Credendino: “Necessario collaborare con altre Marine”

“La parola chiave è ‘intercambiabili’: oggigiorno le Marine nazionali non possono più operare efficacemente da sole. Le nostre navi sono inserite in gruppi di portaerei straniere e viceversa. In questo momento, per esempio, una nave francese si trova integrata sotto il comando del gruppo portaerei italiano che sta transitando nell’oceano Indiano. Con Stati Uniti, Francia e Regno Unito, stiamo creando una sorta di Quad delle Marine con portaerei nucleari e caccia di quinta generazione. Parimenti, l’industria della Difesa deve cambiare passo insieme a noi, individuare soluzioni e accelerare la produzione”. Lo ha detto l’ammiraglio Enrico Credendino, Capo di Stato Maggiore della Marina, in un’intervista al quotidiano ‘Il Messaggero’.

“C’è bisogno che il Mediterraneo sia mantenuto stabile dalle Marine dei paesi europei. Per questo negli ultimi due anni la Marina italiana è passata dall’operazione ‘Mare Sicuro’ che copriva solo la parte centrale a ‘Mediterraneo Sicuro‘ che va dalle Baleari al sud-est del Mediterraneo. – continua Credendino – C’è un forte riarmo della sponda sud del Mediterraneo con una base navale russa in Siria e una seconda, potenziale, a Derna, in Libia. E intanto gli algerini comprano missili Kalibr russi di ultima generazione e gli egiziani acquistano altrettanti mezzi cinesi. Concettualmente, se un carro armato russo entrasse via terra in Italia ci starebbe invadendo. Così una nave russa che entra nell’Adriatico, è vero che naviga in acque internazionali, ma sui inserisce nella nostra area di interesse”.

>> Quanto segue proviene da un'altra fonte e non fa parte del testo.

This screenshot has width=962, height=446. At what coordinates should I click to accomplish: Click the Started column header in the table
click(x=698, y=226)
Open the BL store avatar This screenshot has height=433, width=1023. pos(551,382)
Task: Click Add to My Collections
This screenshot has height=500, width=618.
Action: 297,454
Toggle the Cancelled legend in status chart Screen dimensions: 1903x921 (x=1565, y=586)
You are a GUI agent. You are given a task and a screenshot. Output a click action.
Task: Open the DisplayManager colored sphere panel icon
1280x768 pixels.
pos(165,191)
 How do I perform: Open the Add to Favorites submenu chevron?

“La Marina inglese e francese hanno un numero di navi e assetti molto simili al nostro, fanno più o meno le nostre stesse attività, ma hanno entrambe circa 40mila militari. Noi abbiamo circa 30mila militari e 6mila civili. Lo standard di tutte le Marine vuole che le navi mediamente stiano in mare 4 mesi l’anno, per noi sono 6 mesi. La Francia per le Fremm e i sommergibili che impiega maggiormente prevede un doppio equipaggio per consentire la rotazione. Stessa cosa vale per le navi in operazione in Regno Unito, Olanda e Germania stanno procedendo verso sistemi analoghi per assicurare il recupero psico-fisico che noi invece non possiamo garantire ai nostri marinai. Spesso non riusciamo ad avere un equipaggio completo per ogni nave. – prosegue Credendino – Lo studio condotto dall’ammiraglio Cavo Dragone quando era a capo della Marina dice che abbiamo bisogno di almeno 39mila militari e 9mila civili. Il ministro della Difesa Crosetto è sensibile ma ci vorrà tempo”. In merito alla missione nel Mar Rosso, Credendino risponde che “combattiamo ogni notte“.